Work instructions:
Quote every line of the material from the line containing "Click the building organization icon" through the end of the material, both ends included.

Working data:
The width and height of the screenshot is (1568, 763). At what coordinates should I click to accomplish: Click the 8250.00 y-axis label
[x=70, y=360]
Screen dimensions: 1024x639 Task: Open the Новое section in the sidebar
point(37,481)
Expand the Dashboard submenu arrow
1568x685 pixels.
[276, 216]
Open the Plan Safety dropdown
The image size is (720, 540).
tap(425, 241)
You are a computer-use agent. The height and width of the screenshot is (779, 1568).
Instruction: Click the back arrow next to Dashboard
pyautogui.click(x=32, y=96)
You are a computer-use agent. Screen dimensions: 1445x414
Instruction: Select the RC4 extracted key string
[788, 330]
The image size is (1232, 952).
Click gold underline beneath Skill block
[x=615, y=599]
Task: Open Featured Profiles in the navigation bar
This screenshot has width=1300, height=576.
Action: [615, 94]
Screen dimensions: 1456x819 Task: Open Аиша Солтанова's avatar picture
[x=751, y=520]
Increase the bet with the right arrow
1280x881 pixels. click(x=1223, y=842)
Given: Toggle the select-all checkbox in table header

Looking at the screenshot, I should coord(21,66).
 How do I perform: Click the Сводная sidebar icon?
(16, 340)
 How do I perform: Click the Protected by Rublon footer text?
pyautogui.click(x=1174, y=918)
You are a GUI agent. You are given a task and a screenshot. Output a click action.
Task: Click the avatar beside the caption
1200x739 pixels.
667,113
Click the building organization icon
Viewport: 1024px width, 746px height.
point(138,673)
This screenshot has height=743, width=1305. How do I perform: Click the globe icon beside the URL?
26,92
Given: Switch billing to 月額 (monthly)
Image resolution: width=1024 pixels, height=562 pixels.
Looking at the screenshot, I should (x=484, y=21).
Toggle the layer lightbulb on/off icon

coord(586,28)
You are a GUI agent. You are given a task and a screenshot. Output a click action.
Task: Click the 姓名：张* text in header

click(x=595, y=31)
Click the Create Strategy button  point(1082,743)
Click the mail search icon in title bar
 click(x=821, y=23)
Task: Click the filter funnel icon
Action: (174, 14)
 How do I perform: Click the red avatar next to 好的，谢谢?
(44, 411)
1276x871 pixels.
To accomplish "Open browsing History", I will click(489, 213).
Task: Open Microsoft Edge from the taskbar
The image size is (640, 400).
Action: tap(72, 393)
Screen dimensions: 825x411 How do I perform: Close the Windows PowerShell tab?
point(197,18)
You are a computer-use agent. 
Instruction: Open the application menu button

Solution:
Click the building organization icon
Viewport: 1024px width, 746px height.
point(138,673)
This screenshot has height=743, width=1305. How do I perform: Click the globe icon beside the URL?
26,92
Given: Switch billing to 月額 (monthly)
Image resolution: width=1024 pixels, height=562 pixels.
Looking at the screenshot, I should (x=484, y=21).
Toggle the layer lightbulb on/off icon

coord(586,28)
You are a GUI agent. You are given a task and a screenshot. Output a click action.
Task: Click the 姓名：张* text in header

click(x=595, y=31)
Click the Create Strategy button  point(1082,743)
Click the mail search icon in title bar
 click(x=821, y=23)
Task: Click the filter funnel icon
Action: (174, 14)
 How do I perform: Click the red avatar next to 好的，谢谢?
(44, 411)
1276x871 pixels.
To accomplish "Open browsing History", I will click(489, 213).
Task: Open Microsoft Edge from the taskbar
The image size is (640, 400).
Action: tap(72, 393)
Screen dimensions: 825x411 How do I perform: Close the Windows PowerShell tab?
point(197,18)
You are a computer-use agent. 
Instruction: Open the application menu button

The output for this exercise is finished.